State Machine & Architecture Details

The demo utilizes XMachines architectural invariants:

  1. Actor Authority: Navigation buttons dispatch play.route events to the actor. The actor evaluates guards and transitions to the correct state — the DOM never decides which view to show.
  2. Passive Infrastructure: createPlayUI and watchSignal only react to actor signals. They do not hold business state or make routing decisions.
  3. Signal-Only Reactivity: watchSignal (from @xmachines/play-signals) wraps the canonical TC39 Signals watcher lifecycle, keeping all reactivity in the actor signal layer rather than in ad-hoc DOM event listeners.

Watcher Lifecycle and Cleanup Contract

This demo follows the canonical watcher lifecycle:

  1. notify
  2. queueMicrotask
  3. getPending()
  4. Read actor signals and project DOM state
  5. Re-arm with watch()/watch(...signals)

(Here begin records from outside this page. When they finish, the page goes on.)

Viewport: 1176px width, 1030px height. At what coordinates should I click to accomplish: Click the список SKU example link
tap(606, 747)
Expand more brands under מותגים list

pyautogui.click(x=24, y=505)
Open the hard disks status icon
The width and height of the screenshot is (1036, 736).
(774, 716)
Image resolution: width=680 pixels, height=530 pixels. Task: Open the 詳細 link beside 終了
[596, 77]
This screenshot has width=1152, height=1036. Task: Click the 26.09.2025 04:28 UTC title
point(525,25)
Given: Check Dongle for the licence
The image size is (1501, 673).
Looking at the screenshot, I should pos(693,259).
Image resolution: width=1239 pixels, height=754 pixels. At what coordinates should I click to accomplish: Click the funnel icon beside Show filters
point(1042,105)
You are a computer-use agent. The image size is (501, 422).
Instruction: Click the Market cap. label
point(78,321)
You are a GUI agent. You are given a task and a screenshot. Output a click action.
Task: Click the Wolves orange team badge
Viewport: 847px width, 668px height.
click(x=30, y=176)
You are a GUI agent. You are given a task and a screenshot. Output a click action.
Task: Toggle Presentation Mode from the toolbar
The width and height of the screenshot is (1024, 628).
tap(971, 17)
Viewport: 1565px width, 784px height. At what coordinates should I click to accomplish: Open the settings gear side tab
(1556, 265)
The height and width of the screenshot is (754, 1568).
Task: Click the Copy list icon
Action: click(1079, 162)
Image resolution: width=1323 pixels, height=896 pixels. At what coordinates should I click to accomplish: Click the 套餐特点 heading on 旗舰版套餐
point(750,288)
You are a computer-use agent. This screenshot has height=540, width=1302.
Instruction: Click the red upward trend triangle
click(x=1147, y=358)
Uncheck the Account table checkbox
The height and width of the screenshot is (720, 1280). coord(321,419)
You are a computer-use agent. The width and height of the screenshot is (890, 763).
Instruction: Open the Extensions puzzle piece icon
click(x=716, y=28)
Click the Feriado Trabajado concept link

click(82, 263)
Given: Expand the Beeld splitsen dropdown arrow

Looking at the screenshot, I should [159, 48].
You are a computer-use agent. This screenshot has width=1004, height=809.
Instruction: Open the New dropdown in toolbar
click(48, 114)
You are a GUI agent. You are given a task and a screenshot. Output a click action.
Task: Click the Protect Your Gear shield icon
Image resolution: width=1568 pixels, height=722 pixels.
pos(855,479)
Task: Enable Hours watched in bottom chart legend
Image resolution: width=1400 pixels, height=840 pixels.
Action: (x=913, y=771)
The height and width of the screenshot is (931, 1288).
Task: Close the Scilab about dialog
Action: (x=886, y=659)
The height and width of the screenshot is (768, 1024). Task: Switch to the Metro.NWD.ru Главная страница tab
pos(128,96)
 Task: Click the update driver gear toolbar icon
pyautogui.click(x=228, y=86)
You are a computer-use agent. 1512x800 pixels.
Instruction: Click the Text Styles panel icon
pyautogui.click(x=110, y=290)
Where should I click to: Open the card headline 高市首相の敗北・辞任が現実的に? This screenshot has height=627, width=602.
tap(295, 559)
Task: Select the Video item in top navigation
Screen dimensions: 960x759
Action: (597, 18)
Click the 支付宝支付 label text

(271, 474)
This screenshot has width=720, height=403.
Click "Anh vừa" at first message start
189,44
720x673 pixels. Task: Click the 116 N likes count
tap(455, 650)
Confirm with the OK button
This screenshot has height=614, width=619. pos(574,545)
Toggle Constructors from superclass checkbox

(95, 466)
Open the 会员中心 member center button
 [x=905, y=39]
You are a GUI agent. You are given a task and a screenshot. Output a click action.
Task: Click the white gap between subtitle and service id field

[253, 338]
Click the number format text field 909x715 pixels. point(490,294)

Watcher notifications are one-shot. Cleanup is explicit: disconnectNavBar(), disconnectRenderer(), and disconnectDebugPanel() are all called from the disconnect function returned by initShell. In this demo, cleanup is called on beforeunload via actor.stop().

Adapter Boundaries

createPlayUI (from @xmachines/play-dom) is passive infrastructure. It translates actor view signals into DOM mutations but holds no business logic. The DomRegistry maps catalog component keys to factory functions — the actor owns which key is active.

Available Scripts

These commands are defined in package.json:

CommandDescription
npm run dev -w @xmachines/play-dom-demoStart Vite dev server
npm run build -w @xmachines/play-dom-demoBuild production bundle
npm run preview -w @xmachines/play-dom-demoPreview built bundle
npm run test -w @xmachines/play-dom-demoRun Vitest test suite
npm run test:browser -w @xmachines/play-dom-demoRun browser-focused Vitest suite

Verification

Use these checks to validate README claims against the current demo implementation:

Terminal window
npm run test -w @xmachines/play-dom-demo
npm run test:browser -w @xmachines/play-dom-demo

Expected result: library-pattern invariant tests pass and the browser renderer suite completes.